Even, I recall, one of those winters, a huge convoy of coal train cars froze, just froze,
and they couldn’t get the coal to the heating plants.
Everything seemed to be going wrong in that winter.
Of course Gorbachev at that time had forsaken some of his earlier hopes for democracy and
was trying to tack back to authoritarianism.
It wasn't working.
Everything was in a sort of suspended state of great uncertainty.
And the Soviet Union that Vladimir Putin came back to in 1990 was no more within a year.
MICHAEL KIRK - ... We heard there were 800,000 KGB officers at the end of the Soviet Union.
Let’s take it back.
As a little boy, the way the story goes, at 16 he walks in and tries to volunteer into
the KGB.
Take me on that young-man trajectory and how the preparation to be a KGB officer might
yield the Vladimir Putin who becomes president.
DAVID E. HOFFMAN - Putin was only—I don’t want to say only child.
He had a brother who died before he was born.
Putin came from a sort of hardscrabble and hard-luck story.
His father had been a wounded war veteran.
Once the war was over, they lived in what we would think of as poverty, although for
them it probably was a cut above.
And, you know, his courtyard was his world.
People remember him as a very scrappy, sort of a slight young kid, smaller than you would
expect, but definitely somebody who would fight you no matter how big you were.

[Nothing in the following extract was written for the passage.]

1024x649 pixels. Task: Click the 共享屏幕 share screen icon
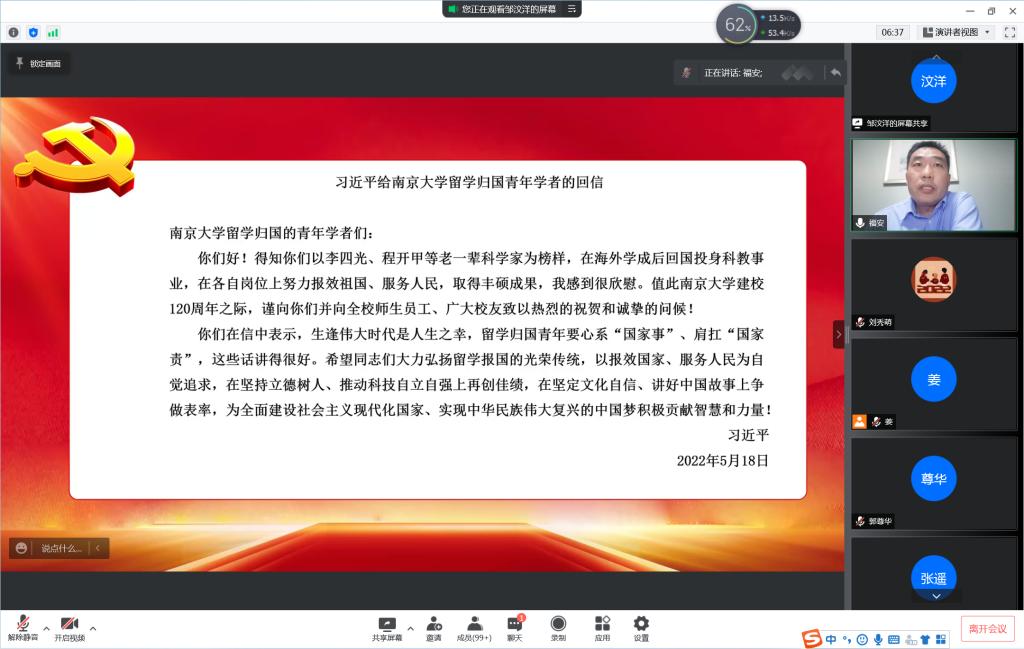tap(387, 627)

Putin was a product of this period after World War II of rebuilding in the Soviet Union when
people actually had very, very little.
They had come out of the war, especially [St.] Petersburg, just devastated.
I think for Putin, this sort of courtyard, hardscrabble life was formative.

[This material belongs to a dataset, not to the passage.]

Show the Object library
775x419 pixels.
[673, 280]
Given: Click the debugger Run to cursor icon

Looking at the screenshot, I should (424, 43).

He writes in his own memoirs, and he says over and over again in times of duress, that
one of his great life lessons is never show weakness because the weak are always defeated.
The KGB as an organization that he aspired to, for him it was probably a good career
step.
People aspired to join the party or the KGB because, you have to remember, there wasn’t
much else.
For somebody that wanted some kind of interesting career, there were not a lot of opportunities
in business in the Soviet Union, because private profit and entrepreneurship were prohibited.
This was a paternalistic state that provided, supposedly, everything cradle to grave.
Opportunities for creativity were limited, and I think that Putin somehow had in his
mind that he would earn respect by this career choice; that he liked the idea, basically,
of being a cop, whether it was the KGB or something like that.
It was appealing to him because of his scrappy nature.
The KGB was many, many things in the Soviet Union.
It was both a foreign intelligence-gathering organization that carried out the active measures
abroad to try and influence overseas affairs.
But also it was the secret police.
It was the organization that protected the great party state, the Communist Party and
the government that it oversaw.
It had a lot of power inside the Soviet Union, and it was seriously feared by people.
I think that the fear of the Great Terror of the late 1930s, the sacrifices of World
War II, the thaw of the Khrushchev years, all those phases had passed by the time Vladimir
Putin—and by the time Putin enters the KGB, it’s really on the cusp of this period in
the whole country, this period known as stagnation.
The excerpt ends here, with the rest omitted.